"Kenapa?"
"Sesuai rencana, dua bulan pemulihan keadaan. Lalu, dua minggu pelaksanaan agenda."
"Bukan ... maksud saya, kenapa kamu tidak menjawab saya tadi?"
"Bukankah barusan sudah saya jawab?"
"Bukan pertanyaan itu. Maksud saya ... ah, sudahlah. Selamat bekerja. Saya bangga ada warga kota yang peduli dan memberi solusi."

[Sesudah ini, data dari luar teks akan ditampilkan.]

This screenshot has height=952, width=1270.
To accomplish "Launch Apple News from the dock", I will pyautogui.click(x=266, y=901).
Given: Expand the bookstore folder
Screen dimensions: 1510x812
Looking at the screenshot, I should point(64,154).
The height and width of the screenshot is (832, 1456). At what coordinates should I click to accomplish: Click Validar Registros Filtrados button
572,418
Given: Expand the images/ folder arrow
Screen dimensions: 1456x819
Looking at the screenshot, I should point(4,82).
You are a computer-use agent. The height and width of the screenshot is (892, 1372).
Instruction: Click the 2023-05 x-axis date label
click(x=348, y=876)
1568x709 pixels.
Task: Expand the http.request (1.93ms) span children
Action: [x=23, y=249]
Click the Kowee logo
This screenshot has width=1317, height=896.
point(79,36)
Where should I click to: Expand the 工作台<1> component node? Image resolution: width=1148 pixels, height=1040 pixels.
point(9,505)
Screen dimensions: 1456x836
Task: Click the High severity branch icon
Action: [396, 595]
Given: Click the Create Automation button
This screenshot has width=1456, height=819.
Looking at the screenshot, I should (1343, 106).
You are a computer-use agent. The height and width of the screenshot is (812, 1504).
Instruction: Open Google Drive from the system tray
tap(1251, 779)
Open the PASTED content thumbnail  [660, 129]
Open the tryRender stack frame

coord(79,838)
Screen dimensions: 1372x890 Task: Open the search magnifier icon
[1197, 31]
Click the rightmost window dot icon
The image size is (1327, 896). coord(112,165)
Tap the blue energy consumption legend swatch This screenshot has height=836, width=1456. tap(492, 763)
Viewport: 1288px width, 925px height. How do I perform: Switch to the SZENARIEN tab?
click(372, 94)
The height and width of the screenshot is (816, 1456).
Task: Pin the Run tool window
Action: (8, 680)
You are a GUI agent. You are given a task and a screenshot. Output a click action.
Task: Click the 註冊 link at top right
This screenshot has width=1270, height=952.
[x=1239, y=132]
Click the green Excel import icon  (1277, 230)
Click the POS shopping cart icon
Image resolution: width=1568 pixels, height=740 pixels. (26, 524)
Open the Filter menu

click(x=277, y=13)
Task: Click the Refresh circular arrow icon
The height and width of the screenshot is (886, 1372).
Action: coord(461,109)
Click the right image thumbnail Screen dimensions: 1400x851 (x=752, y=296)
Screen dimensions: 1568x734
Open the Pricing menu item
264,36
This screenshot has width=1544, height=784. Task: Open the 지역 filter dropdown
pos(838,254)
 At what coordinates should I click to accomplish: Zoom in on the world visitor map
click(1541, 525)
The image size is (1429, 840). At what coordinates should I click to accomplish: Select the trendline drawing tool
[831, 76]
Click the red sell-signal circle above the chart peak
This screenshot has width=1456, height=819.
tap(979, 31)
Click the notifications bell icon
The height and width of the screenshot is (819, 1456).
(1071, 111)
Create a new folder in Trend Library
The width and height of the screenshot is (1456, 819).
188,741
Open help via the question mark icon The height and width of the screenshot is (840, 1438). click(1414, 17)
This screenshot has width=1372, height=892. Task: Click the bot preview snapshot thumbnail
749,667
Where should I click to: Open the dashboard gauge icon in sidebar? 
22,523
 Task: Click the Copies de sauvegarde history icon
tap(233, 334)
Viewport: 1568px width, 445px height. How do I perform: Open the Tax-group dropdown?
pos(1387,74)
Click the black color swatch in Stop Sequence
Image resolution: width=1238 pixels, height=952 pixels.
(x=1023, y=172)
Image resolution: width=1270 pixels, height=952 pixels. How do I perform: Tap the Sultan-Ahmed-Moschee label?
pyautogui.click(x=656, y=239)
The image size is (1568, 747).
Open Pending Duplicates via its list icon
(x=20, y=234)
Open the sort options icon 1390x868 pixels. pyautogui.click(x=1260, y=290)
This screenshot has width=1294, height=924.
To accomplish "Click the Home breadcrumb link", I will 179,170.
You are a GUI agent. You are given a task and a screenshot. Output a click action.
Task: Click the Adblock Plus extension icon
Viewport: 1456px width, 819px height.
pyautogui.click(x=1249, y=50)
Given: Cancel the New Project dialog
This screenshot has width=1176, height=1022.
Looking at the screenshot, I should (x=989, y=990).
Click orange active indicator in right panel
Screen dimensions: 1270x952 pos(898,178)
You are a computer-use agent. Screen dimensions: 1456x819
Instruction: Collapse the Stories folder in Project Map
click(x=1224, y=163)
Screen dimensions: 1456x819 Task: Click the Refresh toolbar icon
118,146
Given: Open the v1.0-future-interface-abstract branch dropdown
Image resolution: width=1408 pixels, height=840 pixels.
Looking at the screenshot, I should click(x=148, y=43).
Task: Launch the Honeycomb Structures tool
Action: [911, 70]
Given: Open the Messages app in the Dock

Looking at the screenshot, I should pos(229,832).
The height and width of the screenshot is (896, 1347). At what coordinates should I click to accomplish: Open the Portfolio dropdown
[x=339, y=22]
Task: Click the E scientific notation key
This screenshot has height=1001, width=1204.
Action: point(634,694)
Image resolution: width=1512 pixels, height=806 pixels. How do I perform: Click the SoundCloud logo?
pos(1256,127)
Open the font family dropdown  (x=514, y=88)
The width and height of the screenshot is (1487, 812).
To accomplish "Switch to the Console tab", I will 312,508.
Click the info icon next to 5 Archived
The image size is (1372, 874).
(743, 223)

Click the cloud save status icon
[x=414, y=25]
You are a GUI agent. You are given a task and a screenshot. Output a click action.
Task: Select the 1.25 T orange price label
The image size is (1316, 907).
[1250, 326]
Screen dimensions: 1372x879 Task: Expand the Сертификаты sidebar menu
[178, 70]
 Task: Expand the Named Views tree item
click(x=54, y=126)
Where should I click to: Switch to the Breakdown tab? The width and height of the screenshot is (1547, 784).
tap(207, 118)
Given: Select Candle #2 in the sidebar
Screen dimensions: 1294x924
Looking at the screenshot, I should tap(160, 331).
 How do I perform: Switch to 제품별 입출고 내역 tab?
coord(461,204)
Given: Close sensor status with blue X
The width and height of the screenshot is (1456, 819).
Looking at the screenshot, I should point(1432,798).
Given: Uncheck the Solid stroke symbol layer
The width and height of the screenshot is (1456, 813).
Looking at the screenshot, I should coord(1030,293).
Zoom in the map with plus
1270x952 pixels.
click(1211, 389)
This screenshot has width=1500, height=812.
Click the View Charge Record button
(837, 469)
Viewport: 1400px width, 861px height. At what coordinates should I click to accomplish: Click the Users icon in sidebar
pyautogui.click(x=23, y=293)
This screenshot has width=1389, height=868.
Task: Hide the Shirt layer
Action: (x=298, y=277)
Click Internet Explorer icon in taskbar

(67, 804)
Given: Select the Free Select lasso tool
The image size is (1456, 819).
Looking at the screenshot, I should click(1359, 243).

Aku tersenyum hambar. Tak menyangka Pak Wira setuju tanpa perdebatan berarti. Seperti ada ngengat beterbangan mengganggu mata, mengusik penglihatan. Menampilkan citra yang ganjil. Pak Wira terlihat seperti orang baik.
Tidak, ini pasti sekadar ilusi optik.
***
Tentram. Kampung wisata bernapas tenang dalam cahaya keemasan. Sudah lama damai tak singgah di sini. Vitamin, obat-obatan, dan makanan tambahan siap dalam satu kotak besar bersama peralatan penunjang.Â
Penuh ketelatenan, Pak Wangsa menyuntik vaksin untuk dua yatim piatu, Bani dan Banu. Aku mengamati gerak-gerik Pak Wangsa dengan ruap kekaguman. Pada jiwanya, tercium wangi kebijaksanaan.
"Neira, tolong kau berikan makanan tambahan untuk Sinai dan anaknya. Mereka sepertinya sangat lapar," ujar Pak Wangsa, tersenyum melihat Sinai bolak-balik di depan pintu.